Entries for locating text and elements
☆ ☆ ☆

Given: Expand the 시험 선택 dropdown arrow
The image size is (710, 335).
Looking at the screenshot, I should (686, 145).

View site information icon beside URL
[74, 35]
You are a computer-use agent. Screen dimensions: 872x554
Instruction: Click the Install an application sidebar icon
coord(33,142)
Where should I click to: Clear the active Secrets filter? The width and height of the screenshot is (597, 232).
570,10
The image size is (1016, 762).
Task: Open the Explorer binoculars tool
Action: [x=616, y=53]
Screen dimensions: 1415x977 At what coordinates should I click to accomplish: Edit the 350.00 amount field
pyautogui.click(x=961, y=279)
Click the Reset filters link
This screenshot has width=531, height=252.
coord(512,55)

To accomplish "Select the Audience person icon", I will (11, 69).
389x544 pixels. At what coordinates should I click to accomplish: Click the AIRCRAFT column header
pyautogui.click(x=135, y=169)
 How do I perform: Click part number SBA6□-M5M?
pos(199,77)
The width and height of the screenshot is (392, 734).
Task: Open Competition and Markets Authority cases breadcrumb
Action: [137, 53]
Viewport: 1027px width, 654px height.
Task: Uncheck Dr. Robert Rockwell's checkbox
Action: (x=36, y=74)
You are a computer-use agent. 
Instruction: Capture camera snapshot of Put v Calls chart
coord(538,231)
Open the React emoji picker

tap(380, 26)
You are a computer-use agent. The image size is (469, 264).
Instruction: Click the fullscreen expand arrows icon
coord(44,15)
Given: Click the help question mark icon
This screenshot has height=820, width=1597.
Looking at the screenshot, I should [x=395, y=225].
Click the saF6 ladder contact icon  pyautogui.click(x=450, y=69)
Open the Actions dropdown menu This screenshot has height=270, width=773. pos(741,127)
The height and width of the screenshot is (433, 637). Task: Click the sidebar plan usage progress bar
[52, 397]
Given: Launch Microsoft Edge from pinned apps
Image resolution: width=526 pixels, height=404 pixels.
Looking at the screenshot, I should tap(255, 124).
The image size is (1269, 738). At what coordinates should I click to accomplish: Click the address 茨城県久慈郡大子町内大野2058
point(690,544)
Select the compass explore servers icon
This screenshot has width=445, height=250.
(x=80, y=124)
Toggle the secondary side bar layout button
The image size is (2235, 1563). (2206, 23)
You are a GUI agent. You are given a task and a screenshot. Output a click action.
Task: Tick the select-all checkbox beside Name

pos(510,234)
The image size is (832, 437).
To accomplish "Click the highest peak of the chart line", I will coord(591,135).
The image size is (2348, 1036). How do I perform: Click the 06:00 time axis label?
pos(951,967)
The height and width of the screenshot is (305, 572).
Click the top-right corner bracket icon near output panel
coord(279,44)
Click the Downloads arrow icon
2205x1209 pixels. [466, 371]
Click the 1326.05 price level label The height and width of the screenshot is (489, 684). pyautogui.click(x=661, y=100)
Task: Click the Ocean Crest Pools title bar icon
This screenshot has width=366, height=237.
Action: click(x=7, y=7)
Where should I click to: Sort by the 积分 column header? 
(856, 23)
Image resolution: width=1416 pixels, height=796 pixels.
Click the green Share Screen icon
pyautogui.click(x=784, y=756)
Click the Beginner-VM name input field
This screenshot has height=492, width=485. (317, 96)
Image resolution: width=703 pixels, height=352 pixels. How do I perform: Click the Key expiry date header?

☆ ☆ ☆

• _To do_
Reproduce word for word the lines that begin with the one containing "Where should I click to: Clear" and end with the one containing "pyautogui.click(x=135, y=169)", including both of those lines.

• _The result_
Where should I click to: Clear the active Secrets filter? The width and height of the screenshot is (597, 232).
570,10
The image size is (1016, 762).
Task: Open the Explorer binoculars tool
Action: [x=616, y=53]
Screen dimensions: 1415x977 At what coordinates should I click to accomplish: Edit the 350.00 amount field
pyautogui.click(x=961, y=279)
Click the Reset filters link
This screenshot has width=531, height=252.
coord(512,55)

To accomplish "Select the Audience person icon", I will (11, 69).
389x544 pixels. At what coordinates should I click to accomplish: Click the AIRCRAFT column header
pyautogui.click(x=135, y=169)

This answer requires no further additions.